» WORK TASK: Reproduce the stretch of the data from the line containing "Find the location of a" through the line containing "total-checkins: 共打卡9日 is", both ends included, without any changes.

» RAW DATA:
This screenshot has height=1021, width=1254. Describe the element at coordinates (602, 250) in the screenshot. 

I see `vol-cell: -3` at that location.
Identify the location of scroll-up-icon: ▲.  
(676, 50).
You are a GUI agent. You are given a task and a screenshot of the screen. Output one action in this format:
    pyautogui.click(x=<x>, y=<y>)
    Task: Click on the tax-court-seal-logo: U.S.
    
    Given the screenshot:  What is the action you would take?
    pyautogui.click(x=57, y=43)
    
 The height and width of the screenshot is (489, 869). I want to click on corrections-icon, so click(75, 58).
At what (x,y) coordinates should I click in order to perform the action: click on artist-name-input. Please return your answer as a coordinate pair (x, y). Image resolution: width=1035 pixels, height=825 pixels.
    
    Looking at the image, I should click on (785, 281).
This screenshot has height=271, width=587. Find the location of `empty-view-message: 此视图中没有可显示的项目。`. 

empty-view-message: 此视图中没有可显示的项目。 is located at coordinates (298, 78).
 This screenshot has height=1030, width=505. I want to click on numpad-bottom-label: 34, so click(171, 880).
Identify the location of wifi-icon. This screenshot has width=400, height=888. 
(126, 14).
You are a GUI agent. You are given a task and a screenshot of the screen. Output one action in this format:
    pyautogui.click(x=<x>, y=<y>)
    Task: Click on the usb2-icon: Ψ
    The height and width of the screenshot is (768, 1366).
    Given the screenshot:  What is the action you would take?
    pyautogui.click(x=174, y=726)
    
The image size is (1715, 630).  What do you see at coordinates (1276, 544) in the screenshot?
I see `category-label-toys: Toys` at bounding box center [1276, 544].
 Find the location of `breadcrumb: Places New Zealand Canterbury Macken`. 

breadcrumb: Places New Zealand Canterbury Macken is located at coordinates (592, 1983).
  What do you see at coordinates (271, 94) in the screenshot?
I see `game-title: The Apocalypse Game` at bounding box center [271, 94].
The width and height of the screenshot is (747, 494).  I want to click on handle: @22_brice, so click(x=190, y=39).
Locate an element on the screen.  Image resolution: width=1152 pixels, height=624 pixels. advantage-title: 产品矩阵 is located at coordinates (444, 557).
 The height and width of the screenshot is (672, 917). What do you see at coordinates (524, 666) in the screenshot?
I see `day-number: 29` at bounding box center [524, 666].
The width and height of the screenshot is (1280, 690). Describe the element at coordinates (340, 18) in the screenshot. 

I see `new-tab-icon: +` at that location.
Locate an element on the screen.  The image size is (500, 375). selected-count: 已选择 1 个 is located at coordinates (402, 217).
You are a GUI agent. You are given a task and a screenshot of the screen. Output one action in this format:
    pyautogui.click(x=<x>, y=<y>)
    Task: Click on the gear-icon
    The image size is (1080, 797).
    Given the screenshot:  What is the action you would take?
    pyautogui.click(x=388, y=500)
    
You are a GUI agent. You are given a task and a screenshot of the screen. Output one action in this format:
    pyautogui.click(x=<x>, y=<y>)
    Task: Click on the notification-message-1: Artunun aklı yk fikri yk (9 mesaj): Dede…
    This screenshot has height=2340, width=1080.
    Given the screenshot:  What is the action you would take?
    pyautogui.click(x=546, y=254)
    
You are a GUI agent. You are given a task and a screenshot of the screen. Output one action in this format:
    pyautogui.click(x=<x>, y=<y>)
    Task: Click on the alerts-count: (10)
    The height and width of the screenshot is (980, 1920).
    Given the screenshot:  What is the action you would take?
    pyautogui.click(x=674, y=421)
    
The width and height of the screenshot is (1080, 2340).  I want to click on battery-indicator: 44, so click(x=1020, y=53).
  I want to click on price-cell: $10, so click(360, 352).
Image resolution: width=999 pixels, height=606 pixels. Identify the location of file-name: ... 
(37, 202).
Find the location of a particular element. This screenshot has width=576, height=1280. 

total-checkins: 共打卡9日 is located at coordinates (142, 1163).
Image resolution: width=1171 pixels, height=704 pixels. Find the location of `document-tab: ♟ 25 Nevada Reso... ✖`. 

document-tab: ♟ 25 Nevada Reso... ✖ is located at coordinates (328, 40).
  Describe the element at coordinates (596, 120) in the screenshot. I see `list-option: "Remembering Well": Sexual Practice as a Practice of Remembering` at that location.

» SOLUTION TO THIS TASK:
Find the location of a particular element. This screenshot has width=576, height=1280. 

total-checkins: 共打卡9日 is located at coordinates (142, 1163).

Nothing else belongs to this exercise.